__PROBLEM REQUIREMENTS__.
For each line below that contains the word "agent", make a copy.

*** Opening of GIVEN RECORDS ***

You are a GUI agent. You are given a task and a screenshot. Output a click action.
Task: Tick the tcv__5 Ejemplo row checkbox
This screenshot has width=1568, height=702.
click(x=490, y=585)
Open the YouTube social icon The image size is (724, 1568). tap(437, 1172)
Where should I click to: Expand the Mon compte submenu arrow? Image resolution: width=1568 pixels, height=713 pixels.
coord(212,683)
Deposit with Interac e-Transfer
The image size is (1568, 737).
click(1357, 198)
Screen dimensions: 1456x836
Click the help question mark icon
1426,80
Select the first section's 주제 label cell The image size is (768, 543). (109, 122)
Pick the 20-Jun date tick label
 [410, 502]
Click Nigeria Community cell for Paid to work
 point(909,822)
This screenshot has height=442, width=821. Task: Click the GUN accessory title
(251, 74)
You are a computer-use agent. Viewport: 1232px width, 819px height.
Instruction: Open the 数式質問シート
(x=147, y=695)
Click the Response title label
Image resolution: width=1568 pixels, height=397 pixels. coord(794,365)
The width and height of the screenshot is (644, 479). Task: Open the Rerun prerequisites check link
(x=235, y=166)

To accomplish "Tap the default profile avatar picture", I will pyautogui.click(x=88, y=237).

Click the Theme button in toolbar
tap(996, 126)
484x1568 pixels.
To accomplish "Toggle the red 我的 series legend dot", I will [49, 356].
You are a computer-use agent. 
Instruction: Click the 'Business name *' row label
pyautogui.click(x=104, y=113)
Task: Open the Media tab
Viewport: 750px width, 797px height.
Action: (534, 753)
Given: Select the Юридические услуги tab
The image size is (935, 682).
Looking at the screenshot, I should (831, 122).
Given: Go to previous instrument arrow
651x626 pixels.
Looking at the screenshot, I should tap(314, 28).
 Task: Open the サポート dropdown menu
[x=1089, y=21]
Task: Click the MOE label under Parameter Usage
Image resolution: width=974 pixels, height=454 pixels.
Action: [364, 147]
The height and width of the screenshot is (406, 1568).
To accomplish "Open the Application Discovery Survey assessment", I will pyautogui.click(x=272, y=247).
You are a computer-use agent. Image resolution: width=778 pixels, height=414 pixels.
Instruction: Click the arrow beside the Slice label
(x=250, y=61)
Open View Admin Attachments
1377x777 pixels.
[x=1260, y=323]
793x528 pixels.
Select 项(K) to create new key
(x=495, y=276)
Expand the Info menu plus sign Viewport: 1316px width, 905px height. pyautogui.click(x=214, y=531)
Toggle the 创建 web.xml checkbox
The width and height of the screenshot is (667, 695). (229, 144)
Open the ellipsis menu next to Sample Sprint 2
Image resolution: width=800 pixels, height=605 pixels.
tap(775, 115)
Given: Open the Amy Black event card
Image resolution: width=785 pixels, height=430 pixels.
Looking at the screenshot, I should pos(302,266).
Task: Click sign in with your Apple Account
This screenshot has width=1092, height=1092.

*** Close of GIVEN RECORDS ***

__WRITTEN REPLY__.
You are a GUI agent. You are given a task and a screenshot. Output a click action.
You are a computer-use agent. Viewport: 1232px width, 819px height.
You are a computer-use agent. 
You are a computer-use agent. Image resolution: width=778 pixels, height=414 pixels.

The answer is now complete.